TO BE DONE ->
Copy out the records verbatim from their first line through the line that contains "pos(578,626)", with both of those lines included.

══════════

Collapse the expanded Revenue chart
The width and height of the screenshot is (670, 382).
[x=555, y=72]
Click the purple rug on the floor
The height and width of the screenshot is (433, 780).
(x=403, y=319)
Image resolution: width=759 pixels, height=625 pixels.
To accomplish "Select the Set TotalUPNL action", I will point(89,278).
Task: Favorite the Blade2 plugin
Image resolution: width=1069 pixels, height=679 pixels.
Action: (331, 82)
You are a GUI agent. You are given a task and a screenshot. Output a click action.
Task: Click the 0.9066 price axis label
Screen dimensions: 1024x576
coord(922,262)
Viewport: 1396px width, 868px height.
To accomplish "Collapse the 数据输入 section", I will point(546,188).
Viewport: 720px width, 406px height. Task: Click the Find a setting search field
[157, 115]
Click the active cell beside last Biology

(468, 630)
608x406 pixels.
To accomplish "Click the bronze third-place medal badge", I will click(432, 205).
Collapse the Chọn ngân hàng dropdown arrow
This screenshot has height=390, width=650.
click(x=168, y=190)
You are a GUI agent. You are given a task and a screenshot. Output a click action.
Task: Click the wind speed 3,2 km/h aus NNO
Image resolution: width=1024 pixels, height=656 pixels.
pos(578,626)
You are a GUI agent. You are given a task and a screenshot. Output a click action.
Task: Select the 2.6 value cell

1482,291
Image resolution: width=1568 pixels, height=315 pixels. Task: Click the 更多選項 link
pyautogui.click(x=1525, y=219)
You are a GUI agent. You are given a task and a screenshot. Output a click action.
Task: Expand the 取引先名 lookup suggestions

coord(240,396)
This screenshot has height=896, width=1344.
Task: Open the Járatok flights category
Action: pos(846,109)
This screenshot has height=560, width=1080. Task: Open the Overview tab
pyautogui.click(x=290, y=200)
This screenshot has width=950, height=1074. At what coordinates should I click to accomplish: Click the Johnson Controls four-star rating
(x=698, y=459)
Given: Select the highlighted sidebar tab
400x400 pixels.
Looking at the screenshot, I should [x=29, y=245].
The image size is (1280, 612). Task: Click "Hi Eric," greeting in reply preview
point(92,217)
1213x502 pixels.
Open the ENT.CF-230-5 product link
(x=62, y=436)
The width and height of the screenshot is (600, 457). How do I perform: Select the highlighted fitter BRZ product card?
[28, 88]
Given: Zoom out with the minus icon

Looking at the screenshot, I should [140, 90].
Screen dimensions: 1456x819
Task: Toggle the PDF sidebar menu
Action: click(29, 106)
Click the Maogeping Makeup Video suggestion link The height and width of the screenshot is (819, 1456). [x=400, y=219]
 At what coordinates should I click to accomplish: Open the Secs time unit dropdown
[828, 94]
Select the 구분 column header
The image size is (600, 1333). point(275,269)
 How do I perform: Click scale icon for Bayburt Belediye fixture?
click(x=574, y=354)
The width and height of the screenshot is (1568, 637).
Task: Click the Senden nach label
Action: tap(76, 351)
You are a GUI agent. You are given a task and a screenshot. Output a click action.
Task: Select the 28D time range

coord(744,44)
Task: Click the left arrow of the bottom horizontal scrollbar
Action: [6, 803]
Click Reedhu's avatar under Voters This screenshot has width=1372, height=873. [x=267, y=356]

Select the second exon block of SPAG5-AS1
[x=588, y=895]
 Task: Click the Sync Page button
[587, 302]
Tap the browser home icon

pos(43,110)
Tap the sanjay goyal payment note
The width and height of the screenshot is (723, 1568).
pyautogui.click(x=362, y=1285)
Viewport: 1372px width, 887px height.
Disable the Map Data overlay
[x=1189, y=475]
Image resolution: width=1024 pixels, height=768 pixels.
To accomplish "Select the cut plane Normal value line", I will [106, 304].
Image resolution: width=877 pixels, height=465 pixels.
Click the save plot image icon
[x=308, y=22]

══════════

EXERCISE RESULT ->
Collapse the expanded Revenue chart
The width and height of the screenshot is (670, 382).
[x=555, y=72]
Click the purple rug on the floor
The height and width of the screenshot is (433, 780).
(x=403, y=319)
Image resolution: width=759 pixels, height=625 pixels.
To accomplish "Select the Set TotalUPNL action", I will point(89,278).
Task: Favorite the Blade2 plugin
Image resolution: width=1069 pixels, height=679 pixels.
Action: (331, 82)
You are a GUI agent. You are given a task and a screenshot. Output a click action.
Task: Click the 0.9066 price axis label
Screen dimensions: 1024x576
coord(922,262)
Viewport: 1396px width, 868px height.
To accomplish "Collapse the 数据输入 section", I will point(546,188).
Viewport: 720px width, 406px height. Task: Click the Find a setting search field
[157, 115]
Click the active cell beside last Biology

(468, 630)
608x406 pixels.
To accomplish "Click the bronze third-place medal badge", I will click(432, 205).
Collapse the Chọn ngân hàng dropdown arrow
This screenshot has height=390, width=650.
click(x=168, y=190)
You are a GUI agent. You are given a task and a screenshot. Output a click action.
Task: Click the wind speed 3,2 km/h aus NNO
Image resolution: width=1024 pixels, height=656 pixels.
pos(578,626)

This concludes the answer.